Going to preface this by saying: LLMs are cool and all, no doubt, but… well… not that cool. What gets me really excited is good (especially multilingual!) speech-to-text engines, otherwise known as ASR (automatic speech recognition). So that’s where this is going.
So a few weeks ago, I spent a weekend building out a microphone component for Dash. I tried this 2 years ago, when I didn’t know much JS, and failed miserably; 2 years later, I actually managed to do it
Out-of-the-box, this component will record audio and allow you to download the mp3 file (the “download” button and audio controls show up dynamically once there is audio there – feel free to judge my design choices, I’m not fussed ). If you add a @server.route
to your app, you can then send this audio wherever you want… for example, to an STT API endpoint.

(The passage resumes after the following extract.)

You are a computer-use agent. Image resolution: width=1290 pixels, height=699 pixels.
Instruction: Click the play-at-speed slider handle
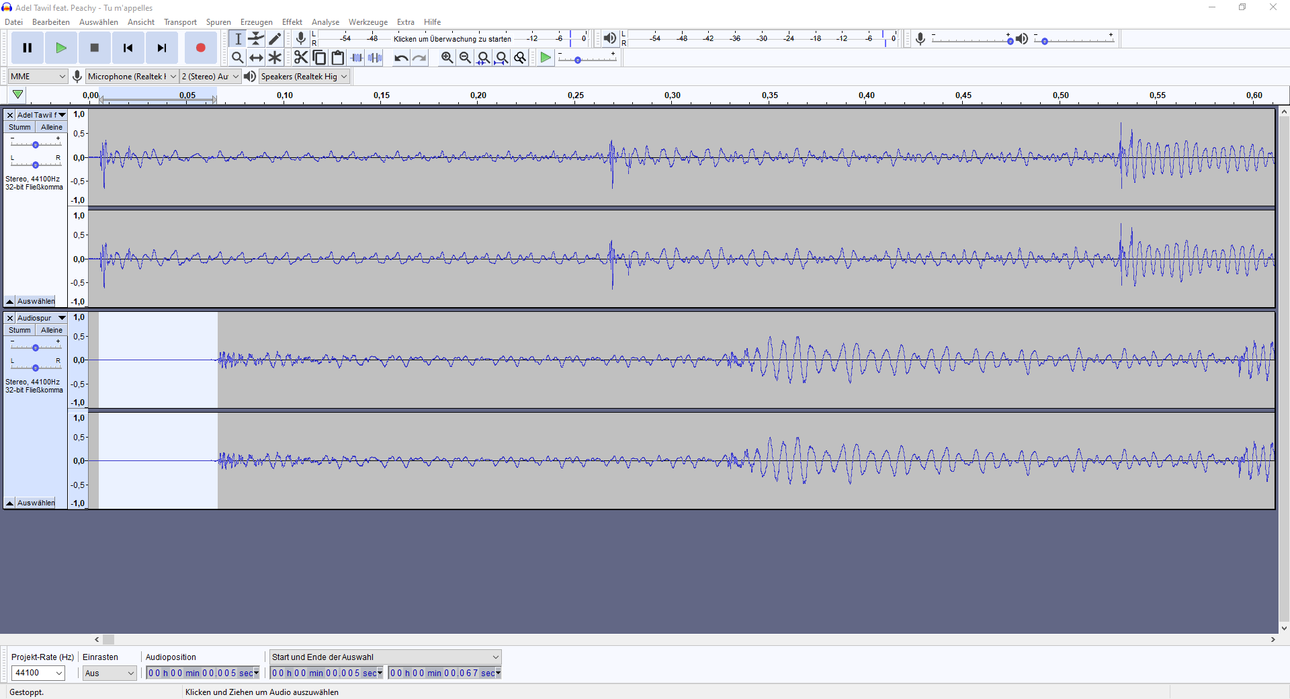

But why send it to 1, when you can send it to 4 (and probably someday more) and benchmark the results in real time? While recording the ground truth, the speaker, and any comments about that “shot” that you want to make? OF COURSE that’s what we’d do. (I like to benchmark, what can I say…)
This is what it looks like in the basic, not-really-very-styled form (also my first foray into Dash AG Grid, so that was exciting as well).
It currently has functionality built in to test Whisper, Azure STT, AssemblyAI, and Deepgram (supposedly the best out there). NOTE THAT IT’S TESTING ASYNC, not streaming, but I’m cool with that for now.
Open to comments, suggestions, feedback, etc., even though I only make time to work on this very sporadically (once every few weeks). Also very open to throwing this up online for folks to test out – I run it locally with an env file for the API keys, but I’ve also built in a panel to put in API keys through the frontend, so it’s actually ready if other people are interested in playing around with it.